### TASK DESCRIPTION
Below are entries; copy exactly the lines from the one with "Image resolution: width=717" through the one with "Given: Select the", both included, and leave out the rest.

(Stored data)
::::
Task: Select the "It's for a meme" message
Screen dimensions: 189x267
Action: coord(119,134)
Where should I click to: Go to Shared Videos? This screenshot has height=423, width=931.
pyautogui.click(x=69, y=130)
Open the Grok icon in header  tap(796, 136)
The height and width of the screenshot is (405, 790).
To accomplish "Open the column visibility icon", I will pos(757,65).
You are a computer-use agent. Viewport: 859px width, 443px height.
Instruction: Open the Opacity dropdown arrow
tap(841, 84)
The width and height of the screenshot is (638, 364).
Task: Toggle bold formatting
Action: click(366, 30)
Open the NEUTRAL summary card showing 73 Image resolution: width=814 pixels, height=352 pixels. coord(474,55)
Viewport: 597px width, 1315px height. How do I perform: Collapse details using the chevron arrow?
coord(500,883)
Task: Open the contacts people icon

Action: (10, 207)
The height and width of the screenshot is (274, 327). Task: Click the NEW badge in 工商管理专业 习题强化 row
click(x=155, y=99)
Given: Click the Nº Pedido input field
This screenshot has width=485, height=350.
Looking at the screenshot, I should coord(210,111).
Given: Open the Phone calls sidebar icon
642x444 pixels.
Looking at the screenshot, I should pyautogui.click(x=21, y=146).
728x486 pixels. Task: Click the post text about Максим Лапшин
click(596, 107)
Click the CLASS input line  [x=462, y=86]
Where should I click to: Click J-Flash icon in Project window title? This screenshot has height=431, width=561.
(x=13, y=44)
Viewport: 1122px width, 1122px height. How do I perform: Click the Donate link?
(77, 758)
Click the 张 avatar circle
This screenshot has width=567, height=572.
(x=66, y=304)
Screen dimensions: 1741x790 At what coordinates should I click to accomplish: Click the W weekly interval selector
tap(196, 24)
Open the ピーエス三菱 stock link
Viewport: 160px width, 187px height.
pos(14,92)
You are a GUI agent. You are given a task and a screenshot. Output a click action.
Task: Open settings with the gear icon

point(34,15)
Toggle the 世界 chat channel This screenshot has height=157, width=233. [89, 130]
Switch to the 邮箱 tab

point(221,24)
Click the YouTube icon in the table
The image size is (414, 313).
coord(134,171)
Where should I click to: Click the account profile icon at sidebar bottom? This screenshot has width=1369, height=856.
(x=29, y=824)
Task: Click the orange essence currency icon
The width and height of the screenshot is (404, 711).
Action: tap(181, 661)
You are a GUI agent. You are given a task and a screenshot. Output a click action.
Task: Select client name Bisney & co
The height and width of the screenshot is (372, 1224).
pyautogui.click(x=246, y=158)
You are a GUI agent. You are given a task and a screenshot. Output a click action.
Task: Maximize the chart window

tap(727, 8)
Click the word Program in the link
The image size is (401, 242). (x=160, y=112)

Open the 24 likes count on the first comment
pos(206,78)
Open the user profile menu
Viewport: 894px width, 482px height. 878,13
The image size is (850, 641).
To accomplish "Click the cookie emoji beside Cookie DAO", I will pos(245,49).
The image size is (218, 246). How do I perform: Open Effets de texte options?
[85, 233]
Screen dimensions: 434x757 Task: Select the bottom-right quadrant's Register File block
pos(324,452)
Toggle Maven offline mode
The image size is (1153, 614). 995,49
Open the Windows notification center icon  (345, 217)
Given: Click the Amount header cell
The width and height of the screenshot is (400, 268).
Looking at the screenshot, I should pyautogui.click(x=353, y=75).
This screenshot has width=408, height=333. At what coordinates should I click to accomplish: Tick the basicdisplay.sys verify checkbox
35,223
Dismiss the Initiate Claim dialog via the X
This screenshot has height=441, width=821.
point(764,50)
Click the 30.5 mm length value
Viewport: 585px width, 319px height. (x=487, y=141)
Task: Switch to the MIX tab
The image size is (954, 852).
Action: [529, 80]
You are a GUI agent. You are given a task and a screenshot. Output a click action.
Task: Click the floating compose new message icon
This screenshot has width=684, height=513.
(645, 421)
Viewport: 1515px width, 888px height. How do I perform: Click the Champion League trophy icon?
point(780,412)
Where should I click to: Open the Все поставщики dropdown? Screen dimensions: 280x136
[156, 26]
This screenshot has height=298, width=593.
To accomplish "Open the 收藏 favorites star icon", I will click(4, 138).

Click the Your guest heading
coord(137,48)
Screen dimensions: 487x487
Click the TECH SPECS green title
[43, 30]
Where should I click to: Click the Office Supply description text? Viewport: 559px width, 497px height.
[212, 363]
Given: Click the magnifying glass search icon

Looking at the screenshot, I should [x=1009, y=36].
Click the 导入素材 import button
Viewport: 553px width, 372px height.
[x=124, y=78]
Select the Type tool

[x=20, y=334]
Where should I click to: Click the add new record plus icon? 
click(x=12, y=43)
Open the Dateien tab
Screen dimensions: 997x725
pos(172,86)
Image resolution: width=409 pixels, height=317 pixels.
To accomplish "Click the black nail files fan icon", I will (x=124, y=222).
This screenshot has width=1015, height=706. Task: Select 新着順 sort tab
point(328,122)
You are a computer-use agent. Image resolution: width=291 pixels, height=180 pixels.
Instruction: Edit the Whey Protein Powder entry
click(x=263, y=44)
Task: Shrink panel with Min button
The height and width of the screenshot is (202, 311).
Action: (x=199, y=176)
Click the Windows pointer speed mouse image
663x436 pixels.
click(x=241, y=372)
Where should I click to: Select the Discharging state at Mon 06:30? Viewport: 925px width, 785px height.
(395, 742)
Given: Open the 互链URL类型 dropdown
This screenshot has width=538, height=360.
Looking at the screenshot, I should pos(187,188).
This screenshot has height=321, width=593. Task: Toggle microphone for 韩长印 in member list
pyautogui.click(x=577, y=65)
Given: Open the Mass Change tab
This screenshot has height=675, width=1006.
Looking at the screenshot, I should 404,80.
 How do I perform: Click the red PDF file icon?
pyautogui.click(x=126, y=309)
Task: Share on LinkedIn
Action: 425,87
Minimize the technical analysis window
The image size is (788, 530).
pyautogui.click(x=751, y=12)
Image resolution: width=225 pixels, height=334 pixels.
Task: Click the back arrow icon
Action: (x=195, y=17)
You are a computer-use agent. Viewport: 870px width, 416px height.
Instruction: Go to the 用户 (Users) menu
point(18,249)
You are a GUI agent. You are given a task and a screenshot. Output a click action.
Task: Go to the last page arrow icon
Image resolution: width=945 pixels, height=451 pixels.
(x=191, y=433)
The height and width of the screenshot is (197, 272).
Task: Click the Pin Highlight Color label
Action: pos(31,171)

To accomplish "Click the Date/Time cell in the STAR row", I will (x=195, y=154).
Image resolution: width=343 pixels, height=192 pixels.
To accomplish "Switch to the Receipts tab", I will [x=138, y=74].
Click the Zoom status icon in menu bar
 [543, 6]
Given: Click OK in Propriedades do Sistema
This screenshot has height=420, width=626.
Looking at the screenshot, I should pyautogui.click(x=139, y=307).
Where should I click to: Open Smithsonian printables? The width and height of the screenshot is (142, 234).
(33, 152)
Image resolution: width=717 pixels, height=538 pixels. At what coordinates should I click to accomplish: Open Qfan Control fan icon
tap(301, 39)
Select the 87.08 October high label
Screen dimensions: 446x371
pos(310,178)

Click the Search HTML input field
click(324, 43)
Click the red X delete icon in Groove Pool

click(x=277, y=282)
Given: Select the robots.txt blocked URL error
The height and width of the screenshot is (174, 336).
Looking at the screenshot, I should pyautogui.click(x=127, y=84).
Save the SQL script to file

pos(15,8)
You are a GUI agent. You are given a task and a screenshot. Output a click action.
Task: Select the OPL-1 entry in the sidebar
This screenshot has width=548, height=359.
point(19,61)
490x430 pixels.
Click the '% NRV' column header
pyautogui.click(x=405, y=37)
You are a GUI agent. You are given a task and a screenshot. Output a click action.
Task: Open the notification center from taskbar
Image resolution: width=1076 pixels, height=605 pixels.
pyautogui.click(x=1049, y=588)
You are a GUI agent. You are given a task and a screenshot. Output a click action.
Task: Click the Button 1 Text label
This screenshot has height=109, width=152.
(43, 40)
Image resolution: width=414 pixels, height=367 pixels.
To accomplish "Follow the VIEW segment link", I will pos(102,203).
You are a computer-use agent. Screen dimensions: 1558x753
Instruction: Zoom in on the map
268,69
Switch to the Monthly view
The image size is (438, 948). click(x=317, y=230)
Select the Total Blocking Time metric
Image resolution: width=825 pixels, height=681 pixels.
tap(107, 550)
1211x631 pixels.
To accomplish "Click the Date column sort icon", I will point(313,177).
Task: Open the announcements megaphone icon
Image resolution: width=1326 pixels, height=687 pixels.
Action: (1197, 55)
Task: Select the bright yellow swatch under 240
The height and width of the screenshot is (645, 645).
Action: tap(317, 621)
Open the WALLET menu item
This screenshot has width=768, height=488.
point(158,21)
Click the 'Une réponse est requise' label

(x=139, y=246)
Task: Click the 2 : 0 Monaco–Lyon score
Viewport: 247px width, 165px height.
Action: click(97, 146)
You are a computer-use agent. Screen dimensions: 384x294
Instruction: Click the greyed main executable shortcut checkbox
::::
### RESULT
Image resolution: width=717 pixels, height=538 pixels. At what coordinates should I click to accomplish: Open Qfan Control fan icon
tap(301, 39)
Select the 87.08 October high label
Screen dimensions: 446x371
pos(310,178)

Click the Search HTML input field
click(324, 43)
Click the red X delete icon in Groove Pool

click(x=277, y=282)
Given: Select the robots.txt blocked URL error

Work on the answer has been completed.